§ ACTION ITEM
Give back exactly the lines starting at the one with "At what coordinates" and ending at the last line of the data below. Pictures are not part of the copy.
*** INFORMATION ***
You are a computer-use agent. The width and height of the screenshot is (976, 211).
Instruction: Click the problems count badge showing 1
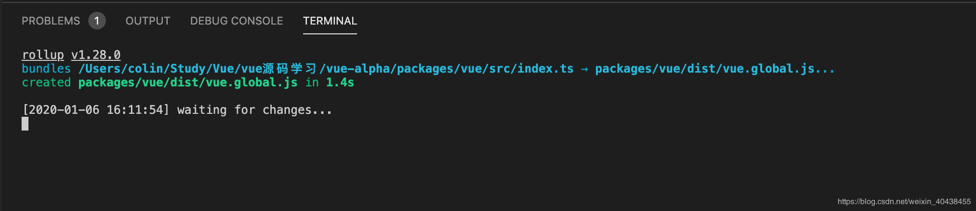point(97,21)
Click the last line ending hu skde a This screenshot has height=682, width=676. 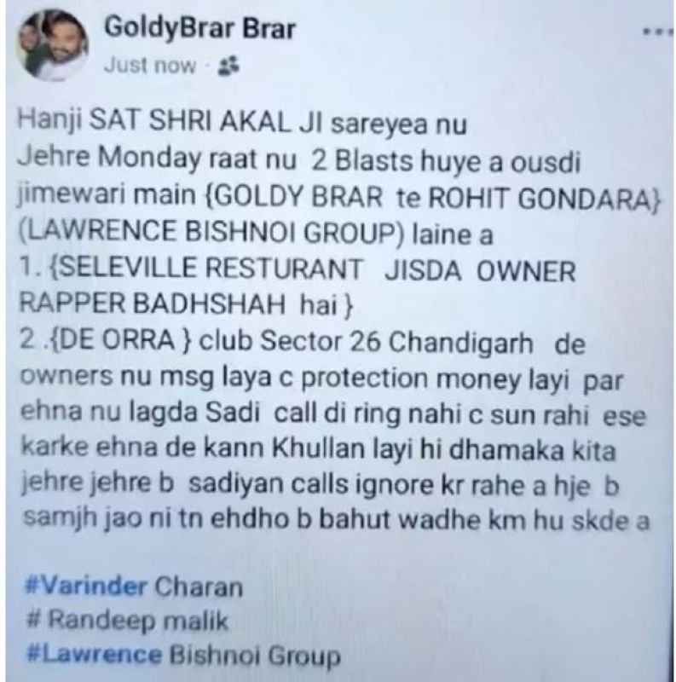click(336, 519)
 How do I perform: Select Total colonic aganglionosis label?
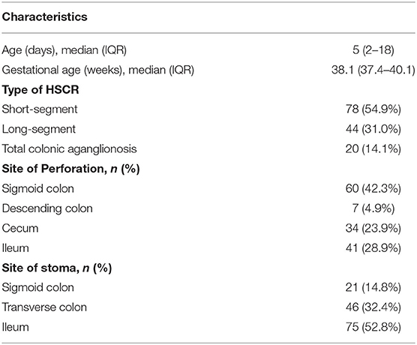[x=69, y=149]
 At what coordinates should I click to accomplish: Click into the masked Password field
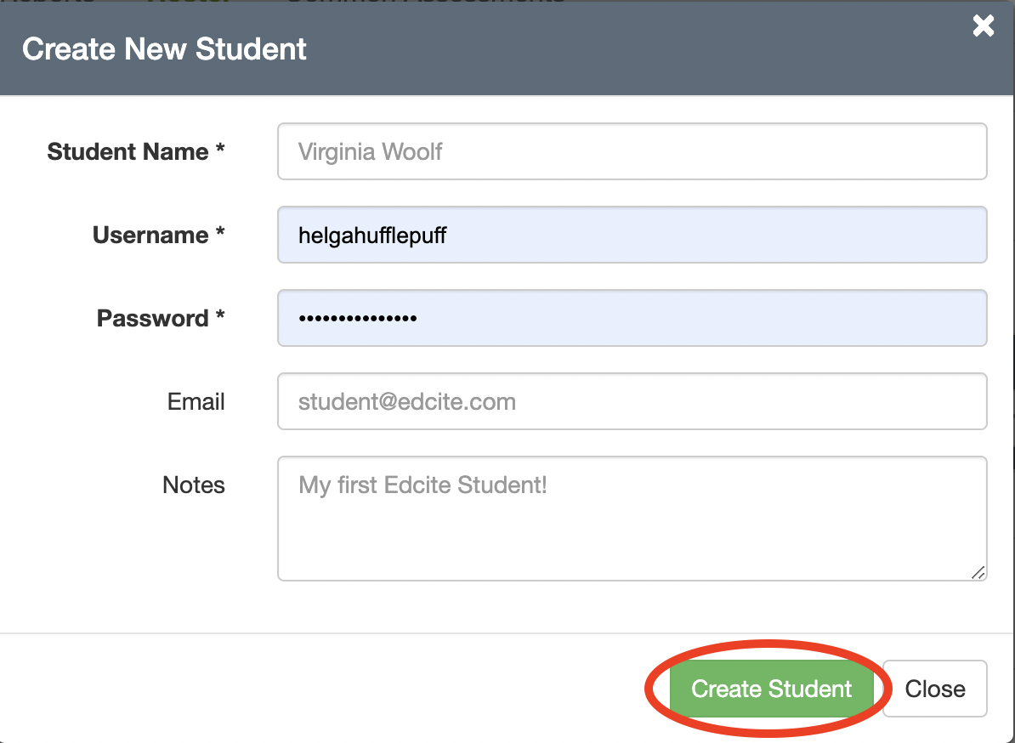tap(632, 318)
*** End of INFORMATION ***
§ ANSWER FOR THIS EXERCISE
 At what coordinates should I click to accomplish: Click into the masked Password field
tap(632, 318)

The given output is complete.